The narrative arc shows how the protagonist has changed from the beginning to end of the essay. In the introduction, Staples speaks of his brother as a toddler and shows the strength within the family unit, “His feelings are mine as well” (418). It is in the body of the essay information is shared regarding Staple’s brother, the drug dealer. He struggles to have him leave the city for his own good, to stay alive. The conclusion brings the events to reality and stops the author’s world as the coroner’s photographs are viewed, “I opened the pouch; there was Blake dead and on the slab, photographed from several angles. The floor gave way, and I fell down and

down for miles” (421).What the character has learned is that it is better to walk away from a loved one who is self-destructive, someone who will never change his ways then to stand by and watch their downfall.

The introduction is captivating and I couldn’t stop reading. The body of the essay developed as the events revolved around a coroner’s actions and flashbacks.  Each paragraph leads into the next smoothly connecting each thought. The conclusion reflected the first paragraph as it defined the medical examination of Staples’s brother in the coroner’s office.

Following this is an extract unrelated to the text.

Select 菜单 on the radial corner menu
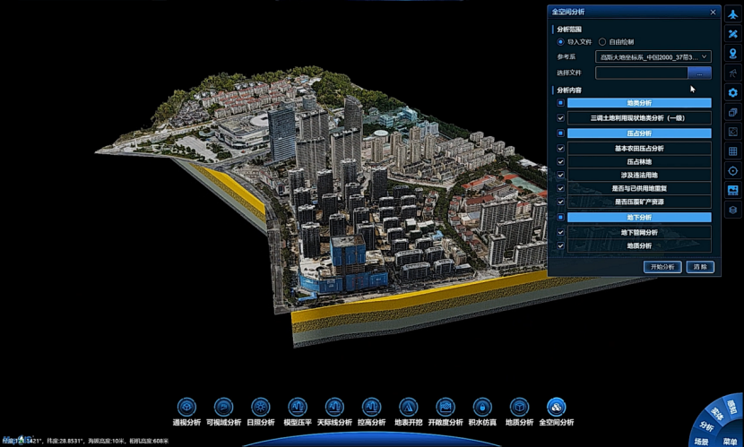 coord(731,442)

I found this essay to be filled with love and a broken heart as it evoked strong emotions. It portrays the reality of life. It defines a man’s life as a pouch and the questions begin, what is life and death. Life is reaching your hand out to someone who is falling, “down and down for miles” and it is up to the individual to extend their hand or accept their fate. Blake Melvin Staples met his fate in death. I wonder, did Blake die in vain?

Works cited

Staples, Brent. “The Coroner’s Photographs.” Tell it slant: Writing and Shaping Creative Nonfiction. New York: McGraw-Hill, 2011. 417- 21.